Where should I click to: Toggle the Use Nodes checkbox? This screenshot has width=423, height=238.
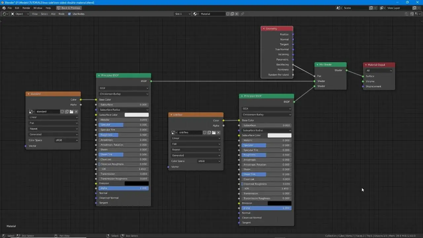[69, 14]
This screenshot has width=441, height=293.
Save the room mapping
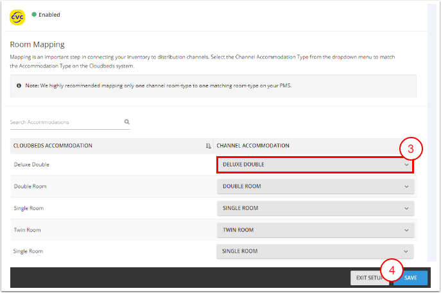tap(411, 278)
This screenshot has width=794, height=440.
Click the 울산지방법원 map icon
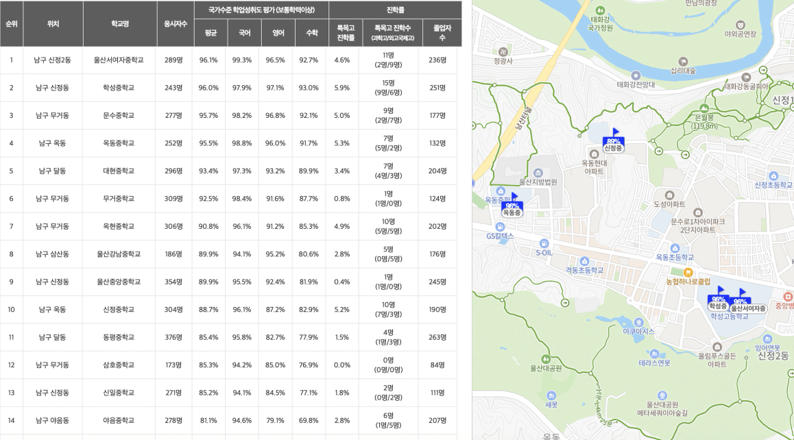click(x=538, y=173)
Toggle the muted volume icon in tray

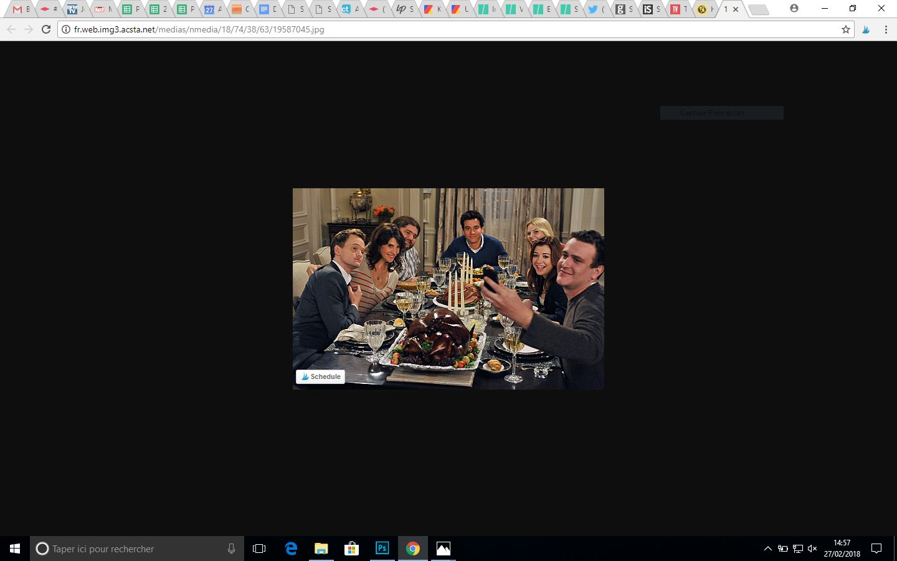[812, 549]
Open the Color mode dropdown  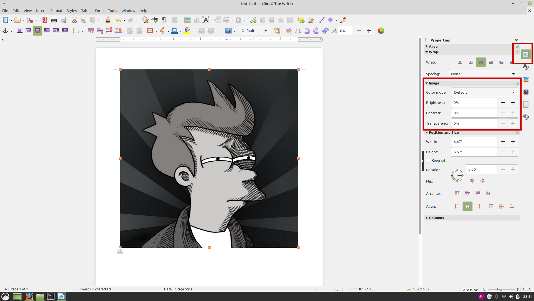[484, 93]
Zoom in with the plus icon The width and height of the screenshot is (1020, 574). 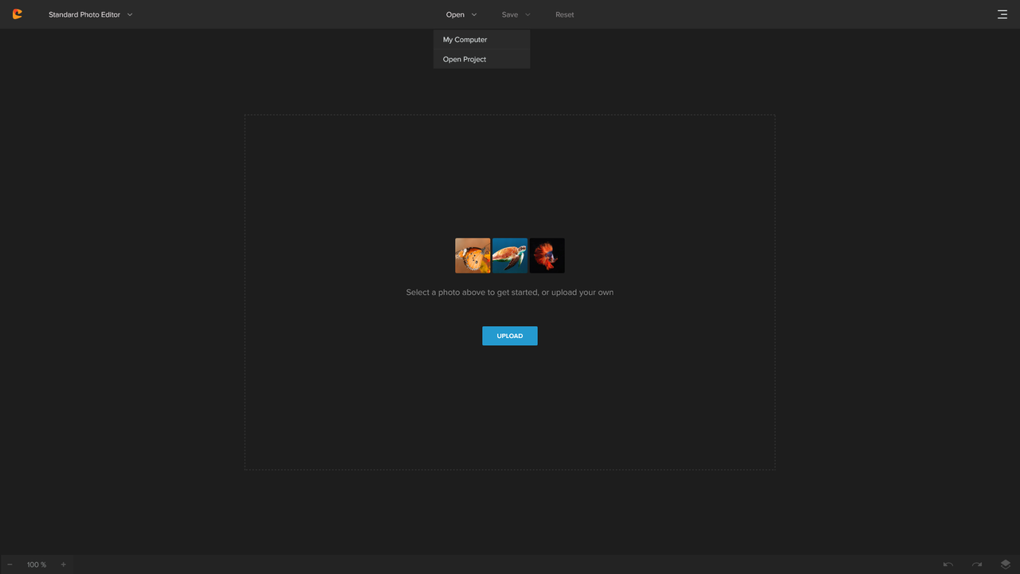64,564
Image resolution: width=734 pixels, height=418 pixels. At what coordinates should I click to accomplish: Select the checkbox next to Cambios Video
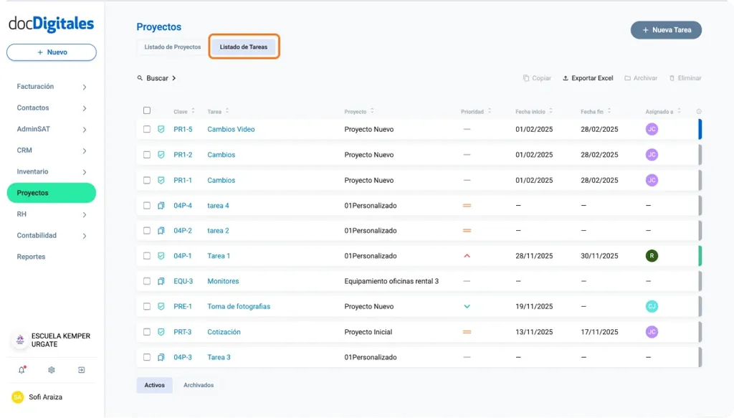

* * * * *

找出上方条目中含有单词“should”的每一行，并逐行照抄出来。匹配时区分大小写。

#### 任务结果
Where should I click to: Toggle the Use Nodes checkbox? This screenshot has width=423, height=238.
Image resolution: width=734 pixels, height=418 pixels. At what coordinates should I click to accomplish: Select the checkbox next to Cambios Video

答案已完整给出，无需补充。